2. What's the behavior if lower is 3 and upper is 1? Is it IllegalArgument
or will this return an empty result? Maybe also clarify this in the
document.

Thanks,
Hao


On Wed, Oct 4, 2023 at 9:27 AM Hanyu (Peter) Zheng
<pzh...@confluent.io.invalid> wrote:

For testing purposes, we previously used a Set to record the results in
IQv2StoreIntegrationTest. Let's take an example where we now have two
partitions and four key-value pairs: <0,0> in p0, <1,1> in p1, <2,2> in p0,
and <3,3> in p1.

If we execute withRange(1,3), it will return a Set of <1, 2, 3>. However,
if we run withRange(1,3).withDescendingKeys(), and still use a Set, the
result will again be a Set of <1,2,3>. This means we won't be able to
determine whether the results have been reversed.

To resolve this ambiguity, I've switched to using a List to record the
results, ensuring the order of retrieval from partitions p0 and p1. So,
withRange(1,3) would yield a List of [2, 1, 3], whereas
withRange(1,3).withDescendingKeys() would produce a List of [2,3,1].

This ordering makes sense since RocksDB sorts its keys, and InMemoryStore
uses a TreeMap structure, which means the keys are already sorted.

Sincerely,
Hanyu

On Wed, Oct 4, 2023 at 9:25 AM Hanyu (Peter) Zheng <pzh...@confluent.io>
wrote:

Hi,  Bruno

Thank you for your suggestions, I will update them soon.
Sincerely,

Hanyu

On Wed, Oct 4, 2023 at 9:25 AM Hanyu (Peter) Zheng <pzh...@confluent.io>
wrote:

Hi, Lucas,

Thank you for your suggestions.
I will update the KIP and code together.

Sincerely,
Hanyu

On Tue, Oct 3, 2023 at 8:16 PM Hanyu (Peter) Zheng <pzh...@confluent.io

wrote:

If we use  WithDescendingKeys() to generate a RangeQuery to do the
reveseQuery, how do we achieve the methods like withRange,
withUpperBound,
and withLowerBound only in this method?

On Tue, Oct 3, 2023 at 8:01 PM Hanyu (Peter) Zheng <
pzh...@confluent.io>
wrote:

I believe there's no need to introduce a method like
WithDescendingKeys(). Instead, we can simply add a reverse flag to
RangeQuery. Each method within RangeQuery would then accept an
additional
parameter. If the reverse is set to true, it would indicate the
results
should be reversed.

Initially, I introduced a reverse variable. When set to false, the
RangeQuery class behaves normally. However, when reverse is set to
true,
the RangeQuery essentially takes on the functionality of
ReverseRangeQuery.
Further details can be found in the "Rejected Alternatives" section.
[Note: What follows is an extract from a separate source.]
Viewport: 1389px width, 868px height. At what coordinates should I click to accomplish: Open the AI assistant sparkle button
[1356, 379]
In my perspective, RangeQuery is a class responsible for creating a
series of RangeQuery objects. It offers methods such as withRange,
withUpperBound, and withLowerBound, allowing us to generate objects
representing different queries. I'm unsure how adding a
withDescendingOrder() method would be compatible with the other
methods,
especially considering that, based on KIP 969, WithDescendingKeys()
doesn't
appear to take any input variables. And if withDescendingOrder()
doesn't
accept any input, how does it return a RangeQuery?
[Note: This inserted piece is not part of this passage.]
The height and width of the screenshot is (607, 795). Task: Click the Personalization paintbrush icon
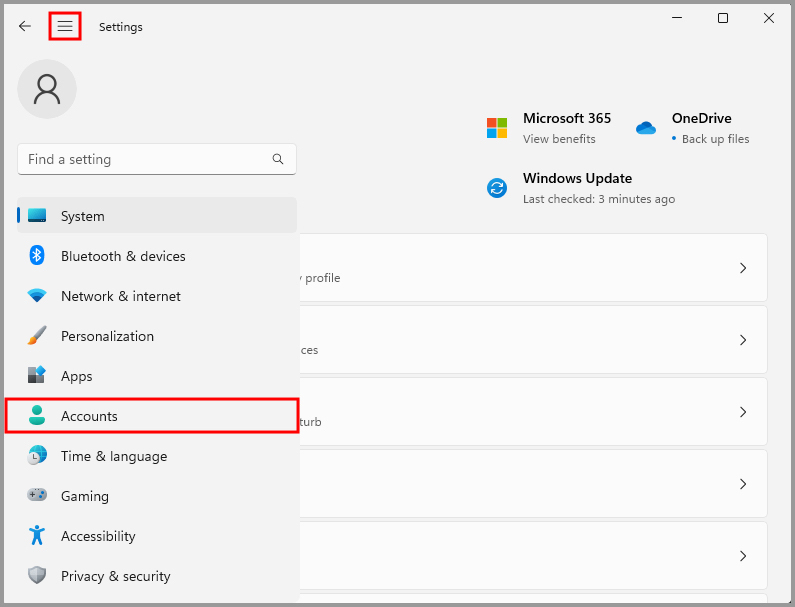point(37,335)
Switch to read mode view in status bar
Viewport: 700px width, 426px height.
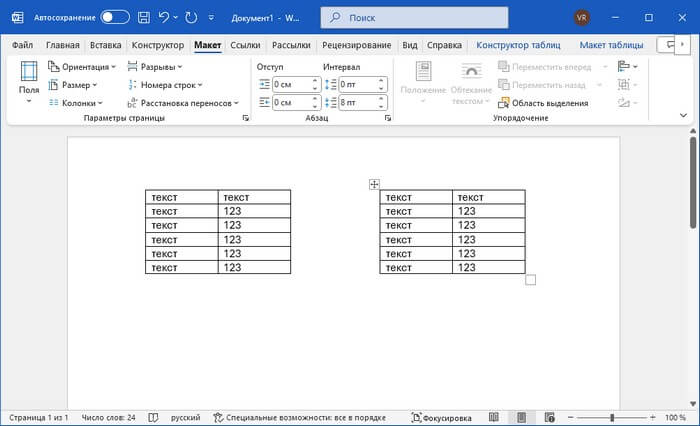(493, 417)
On Tue, Oct 3, 2023 at 4:37 PM Hanyu (Peter) Zheng <
pzh...@confluent.io>
wrote:

Hi, Colt,
The underlying structure of inMemoryKeyValueStore is treeMap.
Sincerely,
Hanyu

On Tue, Oct 3, 2023 at 4:34 PM Hanyu (Peter) Zheng <
pzh...@confluent.io> wrote:

Hi Bill,
1. I will update the KIP in accordance with the PR and synchronize
their future updates.
2. I will use that name.
3. you mean add something about ordering at the motivation section?

Sincerely,
Hanyu


On Tue, Oct 3, 2023 at 4:29 PM Hanyu (Peter) Zheng <
pzh...@confluent.io> wrote:

Hi, Walker,

1. I will update the KIP in accordance with the PR and synchronize
their future updates.
2. I will use that name.
3. I'll provide additional details in that section.
4. I intend to utilize rangeQuery to achieve what we're referring
to
as reverseQuery. In essence, reverseQuery is merely a term. To
clear up any
ambiguity, I'll make necessary adjustments to the KIP.

Sincerely,
Hanyu



On Tue, Oct 3, 2023 at 4:09 PM Hanyu (Peter) Zheng <
pzh...@confluent.io> wrote:

Ok, I will change it back to following the code, and update them
together.

On Tue, Oct 3, 2023 at 2:27 PM Walker Carlson
<wcarl...@confluent.io.invalid> wrote:

Hello Hanyu,

Looking over your kip things mostly make sense but I have a
couple
of
comments.


    1. You have "withDescandingOrder()". I think you mean
"descending" :)
    Also there are still a few places in the do where its called
"setReverse"
    2. Also I like "WithDescendingKeys()" better
    3. I'm not sure of what ordering guarantees we are offering.
Perhaps we
    can add a section to the motivation clearly spelling out the
current
    ordering and the new offering?
    4. When you say "use unbounded reverseQuery to achieve
reverseAll" do
    you mean "use unbounded RangeQuery to achieve reverseAll"? as
far as I can
    tell we don't have a reverseQuery as a named object?


Looking good so far

best,
Walker

On Tue, Oct 3, 2023 at 2:13 PM Colt McNealy <c...@littlehorse.io

wrote:

Hello Hanyu,

Thank you for the KIP. I agree with Matthias' proposal to keep
the naming
convention consistent with KIP-969. I favor the
`.withDescendingKeys()`
name.

I am curious about one thing. RocksDB guarantees that records
returned
during a range scan are lexicographically ordered by the bytes
of the keys
(either ascending or descending order, as specified in the
query). This
means that results within a single partition are indeed
ordered.** My
reading of KIP-805 suggests to me that you don't need to
specify
the
partition number you are querying in IQv2, which means that you
can have a
valid reversed RangeQuery over a store with "multiple
partitions" in it.

Currently, IQv1 does not guarantee order of keys in this
scenario. Does
IQv2 support ordering across partitions? Such an implementation
would
require opening a rocksdb range scan** on multiple rocksdb
instances (one
per partition), and polling the first key of each. Whether or
not this is
ordered, could we please add that to the documentation?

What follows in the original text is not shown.